> [What is needed] Retype all of the listing exactly, with no pictures.

[Source material Boundary: Start]

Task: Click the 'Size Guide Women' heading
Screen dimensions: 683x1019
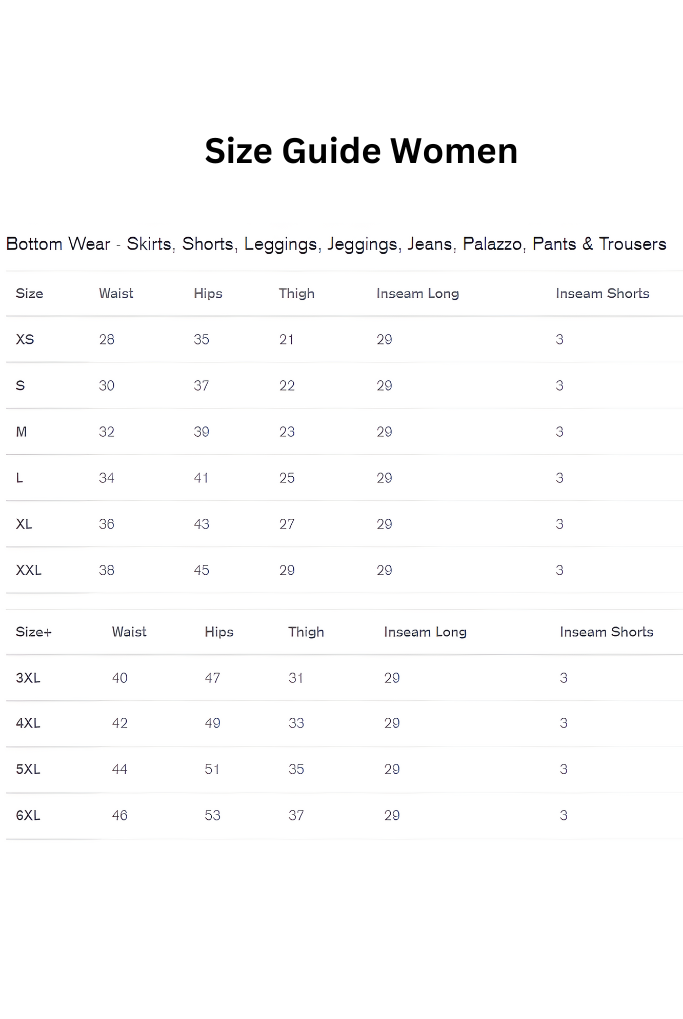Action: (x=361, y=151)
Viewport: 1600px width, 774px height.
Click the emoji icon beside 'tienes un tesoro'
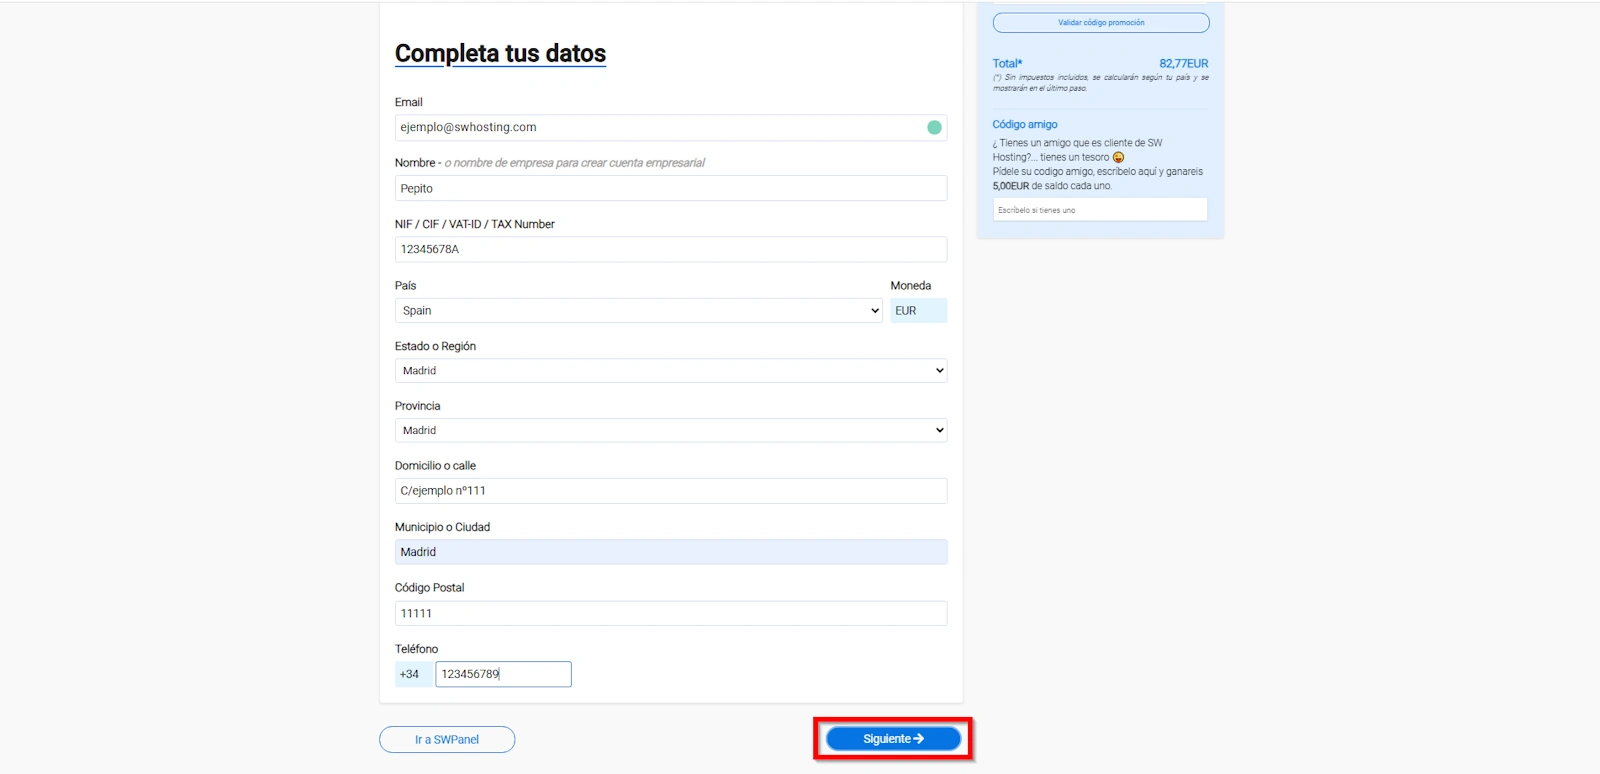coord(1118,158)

[Source material Boundary: End]

> [Result for this exercise]
Task: Click the 'Size Guide Women' heading
Screen dimensions: 683x1019
Action: (x=361, y=151)
Viewport: 1600px width, 774px height.
Click the emoji icon beside 'tienes un tesoro'
coord(1118,158)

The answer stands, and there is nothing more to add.